==== Source data

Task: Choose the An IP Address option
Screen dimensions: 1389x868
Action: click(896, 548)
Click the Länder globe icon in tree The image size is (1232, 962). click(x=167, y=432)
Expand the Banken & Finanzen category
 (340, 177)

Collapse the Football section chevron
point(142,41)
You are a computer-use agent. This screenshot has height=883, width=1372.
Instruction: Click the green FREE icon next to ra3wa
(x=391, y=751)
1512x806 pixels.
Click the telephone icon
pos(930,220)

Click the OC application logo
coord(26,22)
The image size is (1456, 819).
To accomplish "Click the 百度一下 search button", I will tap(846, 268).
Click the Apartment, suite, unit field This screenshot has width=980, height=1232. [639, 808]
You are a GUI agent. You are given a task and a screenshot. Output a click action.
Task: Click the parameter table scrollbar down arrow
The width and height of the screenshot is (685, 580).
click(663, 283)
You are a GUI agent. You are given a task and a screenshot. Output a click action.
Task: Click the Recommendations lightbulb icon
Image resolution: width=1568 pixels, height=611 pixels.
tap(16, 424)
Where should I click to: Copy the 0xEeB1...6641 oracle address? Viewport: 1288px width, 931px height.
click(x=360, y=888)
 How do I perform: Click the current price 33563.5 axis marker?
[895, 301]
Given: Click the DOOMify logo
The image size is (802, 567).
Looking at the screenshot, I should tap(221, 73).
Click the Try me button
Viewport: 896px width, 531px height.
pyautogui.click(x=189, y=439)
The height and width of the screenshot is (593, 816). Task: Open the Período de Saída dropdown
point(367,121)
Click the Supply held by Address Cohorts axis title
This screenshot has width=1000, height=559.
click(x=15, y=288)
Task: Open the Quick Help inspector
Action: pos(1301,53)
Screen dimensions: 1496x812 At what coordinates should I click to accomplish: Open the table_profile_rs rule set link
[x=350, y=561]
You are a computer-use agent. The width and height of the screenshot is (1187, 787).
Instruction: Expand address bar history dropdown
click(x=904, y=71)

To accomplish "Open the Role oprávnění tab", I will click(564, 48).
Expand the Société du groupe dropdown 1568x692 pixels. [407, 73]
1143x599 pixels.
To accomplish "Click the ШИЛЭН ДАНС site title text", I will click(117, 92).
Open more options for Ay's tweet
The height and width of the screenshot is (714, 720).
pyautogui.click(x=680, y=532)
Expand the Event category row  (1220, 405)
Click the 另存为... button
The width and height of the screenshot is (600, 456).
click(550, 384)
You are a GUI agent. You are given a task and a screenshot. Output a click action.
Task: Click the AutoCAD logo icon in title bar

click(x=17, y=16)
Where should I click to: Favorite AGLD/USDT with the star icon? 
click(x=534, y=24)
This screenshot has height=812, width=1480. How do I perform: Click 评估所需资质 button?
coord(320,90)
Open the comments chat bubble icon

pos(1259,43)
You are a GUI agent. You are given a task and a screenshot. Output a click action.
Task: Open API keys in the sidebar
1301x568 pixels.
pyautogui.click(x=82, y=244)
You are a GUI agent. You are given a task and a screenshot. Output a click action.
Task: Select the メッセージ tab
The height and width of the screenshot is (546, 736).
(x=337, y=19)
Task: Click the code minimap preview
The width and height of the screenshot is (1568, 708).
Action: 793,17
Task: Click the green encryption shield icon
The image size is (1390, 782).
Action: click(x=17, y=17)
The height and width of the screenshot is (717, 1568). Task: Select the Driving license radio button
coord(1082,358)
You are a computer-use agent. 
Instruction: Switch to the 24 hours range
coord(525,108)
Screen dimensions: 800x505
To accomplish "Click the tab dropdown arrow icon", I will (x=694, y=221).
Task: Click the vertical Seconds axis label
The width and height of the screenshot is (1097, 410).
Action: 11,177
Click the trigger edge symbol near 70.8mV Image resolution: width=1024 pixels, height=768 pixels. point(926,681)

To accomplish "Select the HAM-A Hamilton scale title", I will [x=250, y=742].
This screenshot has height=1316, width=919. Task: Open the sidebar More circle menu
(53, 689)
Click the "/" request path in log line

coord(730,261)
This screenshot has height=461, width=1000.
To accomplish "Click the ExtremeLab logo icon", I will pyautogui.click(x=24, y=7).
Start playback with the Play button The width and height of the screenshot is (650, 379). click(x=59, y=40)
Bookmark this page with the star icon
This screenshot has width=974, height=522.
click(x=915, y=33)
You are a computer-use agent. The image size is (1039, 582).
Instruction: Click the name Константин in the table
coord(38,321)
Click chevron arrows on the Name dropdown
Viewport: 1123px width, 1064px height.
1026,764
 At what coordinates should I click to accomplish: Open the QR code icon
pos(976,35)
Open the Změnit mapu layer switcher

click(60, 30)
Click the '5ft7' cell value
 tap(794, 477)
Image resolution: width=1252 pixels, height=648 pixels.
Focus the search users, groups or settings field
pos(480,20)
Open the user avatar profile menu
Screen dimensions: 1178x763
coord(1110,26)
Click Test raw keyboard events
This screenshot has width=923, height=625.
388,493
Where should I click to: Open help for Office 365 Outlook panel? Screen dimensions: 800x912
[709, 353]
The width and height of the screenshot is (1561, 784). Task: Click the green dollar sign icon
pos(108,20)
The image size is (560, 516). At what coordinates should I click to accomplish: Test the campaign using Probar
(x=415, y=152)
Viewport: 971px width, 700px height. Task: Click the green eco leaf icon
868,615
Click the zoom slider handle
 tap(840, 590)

========

* **Task goal**: Quote the lines above verbatim, starting at the line that contains "1512x806 pixels." and ending at the line that contains "Click the Apartment, suite, unit", with both of those lines included.

* **Completed exercise**:
1512x806 pixels.
Click the telephone icon
pos(930,220)

Click the OC application logo
coord(26,22)
The image size is (1456, 819).
To accomplish "Click the 百度一下 search button", I will tap(846, 268).
Click the Apartment, suite, unit field This screenshot has width=980, height=1232. [639, 808]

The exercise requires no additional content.